Your feedback is not only welcomed, but encouraged! Post them as comments on the guidelines page or send them to the mailing list.

TREC Entity: overview of 2009 and plans for 2010

The Entity track overview paper has been added to the TREC 2009 online Proceedings [direct link to the pdf].
The track continues in 2010. An overview of what happened at the 2009 TREC conference (entity wise), along with plans for the 2010 edition has been published on the track’s website. There is some discussion on the mailing list too.

Two evaluation campaigns related to entity/expert search

The CLEF 2010 labs will feature two evaluation campaigns that are potentially of interest to people working in the area of entity/people/expert search.

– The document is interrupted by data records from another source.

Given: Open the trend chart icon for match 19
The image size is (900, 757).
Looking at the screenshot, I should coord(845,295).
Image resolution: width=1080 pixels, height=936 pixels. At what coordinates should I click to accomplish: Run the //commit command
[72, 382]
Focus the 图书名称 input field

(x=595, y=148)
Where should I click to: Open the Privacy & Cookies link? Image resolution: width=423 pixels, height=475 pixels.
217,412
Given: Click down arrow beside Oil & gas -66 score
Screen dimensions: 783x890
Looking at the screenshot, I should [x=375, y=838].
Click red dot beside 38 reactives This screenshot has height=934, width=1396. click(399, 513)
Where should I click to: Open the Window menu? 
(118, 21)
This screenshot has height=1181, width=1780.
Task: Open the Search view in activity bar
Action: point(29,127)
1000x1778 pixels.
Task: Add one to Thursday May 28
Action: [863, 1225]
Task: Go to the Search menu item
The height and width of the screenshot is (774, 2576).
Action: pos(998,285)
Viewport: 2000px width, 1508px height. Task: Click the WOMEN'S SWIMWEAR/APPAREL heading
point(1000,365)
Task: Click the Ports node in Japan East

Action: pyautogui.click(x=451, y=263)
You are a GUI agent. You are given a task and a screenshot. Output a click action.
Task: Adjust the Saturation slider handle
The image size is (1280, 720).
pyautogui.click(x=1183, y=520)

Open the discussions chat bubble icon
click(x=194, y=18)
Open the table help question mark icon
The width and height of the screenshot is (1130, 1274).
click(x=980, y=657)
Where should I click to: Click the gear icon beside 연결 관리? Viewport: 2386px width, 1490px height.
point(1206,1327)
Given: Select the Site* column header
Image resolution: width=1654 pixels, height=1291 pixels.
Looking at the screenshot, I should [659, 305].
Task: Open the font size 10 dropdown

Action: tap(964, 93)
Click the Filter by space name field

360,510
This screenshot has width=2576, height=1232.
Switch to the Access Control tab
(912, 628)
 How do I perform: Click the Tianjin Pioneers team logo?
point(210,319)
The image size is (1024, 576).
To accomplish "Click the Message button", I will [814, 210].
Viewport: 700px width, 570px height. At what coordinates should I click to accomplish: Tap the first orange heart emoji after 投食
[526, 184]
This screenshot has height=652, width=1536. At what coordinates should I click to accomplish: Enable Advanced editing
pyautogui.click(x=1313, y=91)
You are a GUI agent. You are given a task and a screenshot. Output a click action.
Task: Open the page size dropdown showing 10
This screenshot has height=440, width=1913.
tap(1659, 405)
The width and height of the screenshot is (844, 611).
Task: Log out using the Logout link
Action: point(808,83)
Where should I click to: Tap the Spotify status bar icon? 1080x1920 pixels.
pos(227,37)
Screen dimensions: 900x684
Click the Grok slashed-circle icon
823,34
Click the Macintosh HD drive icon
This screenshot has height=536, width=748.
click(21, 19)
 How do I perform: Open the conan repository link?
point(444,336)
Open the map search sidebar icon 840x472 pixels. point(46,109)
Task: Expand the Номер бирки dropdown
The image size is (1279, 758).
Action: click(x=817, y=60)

The third WePS Evaluation Workshop (WePS3) focuses on two tasks related to web entity search:

  • Task 1: Clustering and Attribute Extraction for Web People Search.
    Given a set of web search results for a person name, the task is to cluster the pages according to the different people sharing the name and extract certain biographical attributes for each person. [details]
  • Task 2: Name ambiguity resolution for Online Reputation Management.
    Given a set of Twitter entries containing an (ambiguous) company name, and given the home page of the company, the task is to discriminate entries that do not refer to the company. Entries will be given in two languages: English and Spanish. [details]

The Cross-lingual Expert Search (CriES) workshop addresses the problem of multi-lingual expert search in social media environments. The workshop also includes a pilot challenge, which is very much like the expert finding task at the TREC Enterprise track: given a document collection and a query topic, return a ranked list of experts, who are likely to be experts on the topic. However, the document collection is a multilingual social environment (Yahoo! Answers) and topics come in 4 different languages (English, German, French, Spanish).

Update on the TREC Entity track

The main development that I am pleased to report is the release of the final test topics. The test set comprises 20 topics, which is less than we originally aimed for, but this is what could be achieved within the time limits. We certainly wanted to avoid extending the deadlines even further.

Since the number of queries is probably too low to support generalizable conclusions, evaluation will primarily focus on per-topic analysis of the results, rather than on average measures.
It is also worth noting that many of the “primary” entity homepages may not be included in the Category B subset of the collection. In such cases the “descriptive” pages (including the entity’s Wikipedia page) are the best available.

The test topics can be downloaded from the TREC site (you need to be a registered participant for TREC 2009 to be able to access them).

The track’s guidelines have been updated and can be considered final, although minor changes or additions are possible, should anything need clarification.

The submission deadline is Sept 21, so there is still plenty of time. In fact, this might attract some more teams to participate, given that submissions for all other TREC tracks are due by the end of August, and many of these tracks use the same collection.